Sebelum akhir Mei lalu, saya lupa kapan terakhir kali bepergian dengan pesawat. Mungkin karena tidak menyenangkan, jadi tidak penting untuk diingat. Hehehe..tapi benar, setiap penerbangan selalu memberi ruang ketakutan dalam diri saya. Ruang itu tertutup begitu pesawat mendarat dan akan terbuka secara otomatis lagi pada saat pesawat mengangkasa. Saya tidak dapat bayangkan perasaan mereka yang menghabiskan (mungkin) separuh waktu hidupnya dalam sehari di angkasa, seperti pilot dan pramugari. Mati rasa, tidak peduli, pasrah, berani atau nekat?! Entah.

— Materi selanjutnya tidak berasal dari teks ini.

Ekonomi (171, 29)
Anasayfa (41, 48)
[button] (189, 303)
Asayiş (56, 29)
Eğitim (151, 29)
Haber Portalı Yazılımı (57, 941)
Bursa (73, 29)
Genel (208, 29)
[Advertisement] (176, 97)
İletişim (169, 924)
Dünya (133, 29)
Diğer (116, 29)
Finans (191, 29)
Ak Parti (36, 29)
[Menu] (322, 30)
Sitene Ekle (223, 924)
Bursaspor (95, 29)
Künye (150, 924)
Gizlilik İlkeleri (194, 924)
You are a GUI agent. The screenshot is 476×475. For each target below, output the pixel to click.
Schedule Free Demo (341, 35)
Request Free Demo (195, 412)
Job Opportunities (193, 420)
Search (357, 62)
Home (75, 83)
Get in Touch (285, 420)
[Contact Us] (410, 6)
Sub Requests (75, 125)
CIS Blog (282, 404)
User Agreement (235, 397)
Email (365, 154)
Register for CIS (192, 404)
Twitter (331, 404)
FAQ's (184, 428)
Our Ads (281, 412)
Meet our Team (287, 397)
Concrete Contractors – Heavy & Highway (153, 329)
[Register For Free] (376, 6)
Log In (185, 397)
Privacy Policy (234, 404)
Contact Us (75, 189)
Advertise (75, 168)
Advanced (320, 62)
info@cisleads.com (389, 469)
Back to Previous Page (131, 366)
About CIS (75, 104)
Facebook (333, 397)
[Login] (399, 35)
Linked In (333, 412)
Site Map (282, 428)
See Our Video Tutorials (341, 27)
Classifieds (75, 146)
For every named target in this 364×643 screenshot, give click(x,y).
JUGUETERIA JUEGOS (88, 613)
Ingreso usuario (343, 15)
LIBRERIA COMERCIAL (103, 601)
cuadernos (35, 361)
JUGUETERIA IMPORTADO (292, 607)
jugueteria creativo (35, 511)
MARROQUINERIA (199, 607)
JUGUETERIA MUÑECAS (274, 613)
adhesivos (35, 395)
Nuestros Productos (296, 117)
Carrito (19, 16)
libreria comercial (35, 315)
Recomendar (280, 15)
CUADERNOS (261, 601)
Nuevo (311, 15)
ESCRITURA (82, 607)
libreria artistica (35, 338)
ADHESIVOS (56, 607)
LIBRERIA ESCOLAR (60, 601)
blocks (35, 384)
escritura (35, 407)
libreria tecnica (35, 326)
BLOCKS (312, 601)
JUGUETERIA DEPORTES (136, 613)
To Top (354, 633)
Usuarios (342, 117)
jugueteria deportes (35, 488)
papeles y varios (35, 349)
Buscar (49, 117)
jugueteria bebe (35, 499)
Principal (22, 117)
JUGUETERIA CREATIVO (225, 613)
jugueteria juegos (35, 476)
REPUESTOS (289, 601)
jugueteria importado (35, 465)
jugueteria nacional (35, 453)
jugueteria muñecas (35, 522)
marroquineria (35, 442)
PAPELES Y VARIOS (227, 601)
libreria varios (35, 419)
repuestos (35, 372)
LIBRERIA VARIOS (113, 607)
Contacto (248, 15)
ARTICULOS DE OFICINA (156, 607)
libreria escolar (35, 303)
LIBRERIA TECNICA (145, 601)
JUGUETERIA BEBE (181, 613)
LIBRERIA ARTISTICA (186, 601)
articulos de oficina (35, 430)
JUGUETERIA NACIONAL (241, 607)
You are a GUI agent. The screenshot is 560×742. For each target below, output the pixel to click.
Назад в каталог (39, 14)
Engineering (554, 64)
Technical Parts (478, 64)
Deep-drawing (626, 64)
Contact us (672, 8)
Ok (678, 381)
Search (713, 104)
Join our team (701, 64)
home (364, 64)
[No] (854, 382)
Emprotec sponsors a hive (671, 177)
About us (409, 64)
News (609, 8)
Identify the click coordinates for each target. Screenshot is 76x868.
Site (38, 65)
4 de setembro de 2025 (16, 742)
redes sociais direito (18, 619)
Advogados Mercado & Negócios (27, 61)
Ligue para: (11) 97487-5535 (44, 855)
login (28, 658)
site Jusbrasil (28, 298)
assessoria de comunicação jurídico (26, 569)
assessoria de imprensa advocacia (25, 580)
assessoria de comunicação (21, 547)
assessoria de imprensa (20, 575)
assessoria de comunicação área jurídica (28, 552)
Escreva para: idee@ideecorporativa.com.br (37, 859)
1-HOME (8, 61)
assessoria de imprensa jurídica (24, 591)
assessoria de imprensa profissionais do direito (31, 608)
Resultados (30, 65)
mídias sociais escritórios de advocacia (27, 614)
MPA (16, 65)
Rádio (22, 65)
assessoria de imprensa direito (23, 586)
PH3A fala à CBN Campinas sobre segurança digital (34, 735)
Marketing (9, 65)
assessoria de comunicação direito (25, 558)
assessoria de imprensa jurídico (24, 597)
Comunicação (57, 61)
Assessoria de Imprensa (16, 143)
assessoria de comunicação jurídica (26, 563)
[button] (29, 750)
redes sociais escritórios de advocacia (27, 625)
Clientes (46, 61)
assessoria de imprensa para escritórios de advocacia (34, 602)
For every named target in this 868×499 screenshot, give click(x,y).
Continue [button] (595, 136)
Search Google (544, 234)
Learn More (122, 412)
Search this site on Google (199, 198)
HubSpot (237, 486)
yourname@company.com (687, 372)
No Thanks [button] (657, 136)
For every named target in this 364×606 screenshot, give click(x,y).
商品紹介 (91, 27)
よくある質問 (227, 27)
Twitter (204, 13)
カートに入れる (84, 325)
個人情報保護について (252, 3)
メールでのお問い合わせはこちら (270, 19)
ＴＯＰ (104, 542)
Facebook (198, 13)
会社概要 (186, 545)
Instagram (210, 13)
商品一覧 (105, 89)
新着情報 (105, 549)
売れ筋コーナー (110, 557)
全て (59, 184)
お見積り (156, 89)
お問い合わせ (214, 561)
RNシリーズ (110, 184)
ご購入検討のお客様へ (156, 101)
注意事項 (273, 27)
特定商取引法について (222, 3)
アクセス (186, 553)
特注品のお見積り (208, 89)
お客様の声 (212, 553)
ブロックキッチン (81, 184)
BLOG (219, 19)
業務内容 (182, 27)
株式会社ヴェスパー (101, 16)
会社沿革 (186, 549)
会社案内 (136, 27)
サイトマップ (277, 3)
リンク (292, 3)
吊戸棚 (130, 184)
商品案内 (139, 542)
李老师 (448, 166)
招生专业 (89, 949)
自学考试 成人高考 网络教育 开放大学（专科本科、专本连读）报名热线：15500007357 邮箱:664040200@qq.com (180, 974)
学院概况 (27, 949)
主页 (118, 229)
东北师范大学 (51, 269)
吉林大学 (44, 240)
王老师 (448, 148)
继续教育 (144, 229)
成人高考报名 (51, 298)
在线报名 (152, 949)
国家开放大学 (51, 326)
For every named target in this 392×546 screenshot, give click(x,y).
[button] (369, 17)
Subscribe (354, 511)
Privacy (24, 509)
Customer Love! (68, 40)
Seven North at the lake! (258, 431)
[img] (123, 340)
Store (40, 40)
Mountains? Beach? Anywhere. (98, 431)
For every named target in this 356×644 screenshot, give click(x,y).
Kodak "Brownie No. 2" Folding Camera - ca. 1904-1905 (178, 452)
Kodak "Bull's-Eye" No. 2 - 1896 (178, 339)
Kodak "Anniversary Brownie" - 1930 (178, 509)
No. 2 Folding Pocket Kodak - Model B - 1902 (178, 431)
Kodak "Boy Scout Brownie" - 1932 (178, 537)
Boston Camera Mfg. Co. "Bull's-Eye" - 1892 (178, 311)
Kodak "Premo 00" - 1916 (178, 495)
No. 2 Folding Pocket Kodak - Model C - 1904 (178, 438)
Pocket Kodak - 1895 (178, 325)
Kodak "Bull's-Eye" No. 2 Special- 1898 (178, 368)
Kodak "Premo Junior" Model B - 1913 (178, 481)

Dari darat, langit terlihat indah. Awan tampak menggoda. Tapi tidak selamanya perasaan itu muncul saat saya berada di atas pesawat. Cantiknya langit tiba-tiba bisa hilang saat pesawat mengalami guncangan (turbulensi). Awan yang awalnya menggemaskan, menjadi horor saat pesawat masuk ke dalamnya, seperti masuk ke alam lain. Putih. Misterius. Tak tahu dimana akan berujung. Tidak tahu apa yang akan terjadi. Berbeda dengan pilot yang punya alat untuk mendeteksi berapa lama buncangan akan terjadi dan pada menit keberapa teror horor itu akan berakhir. Mereka juga tahu kapan ketakutan berikutnya akan muncul dalam benak orang seperti saya. Penumpang hanya bisa duduk (tak) manis. Asyik dengan diri mereka, pikiran mereka. Sesekali atau bahkan tidak sama sekali berbincang dengan orang yang duduk di sebelahnya.
Masalahnya mungkin pada kendali kita atas hidup. Atas apa yang dapat kita lakukan. Di darat, misalnya saat jadi penumpang bis, saya masih bisa memilih langkah apa yang mungkin bisa kita lakukan jika hal buruk terjadi. Ada andil atas kendali keselamatan saya sendiri. Sedikit mirip saat berada di atas kapal. Melihat keluar, memperkirakan jarak laut dengan tepi pantai atau setidaknya tidak beranjak jauh dari pelampung. Bahkan kalau perlu, ketika tidur pelampung jadi gulingnya. Nah saat berada di langit (maksudnya terbang) sama sekali tidak ada peluang untuk fight to survive seperti itu. Semuanya diambil alih oleh dua orang: pilot dan co-pilot. Batas antar hidup dan mati seolah berada di garis landas pacu.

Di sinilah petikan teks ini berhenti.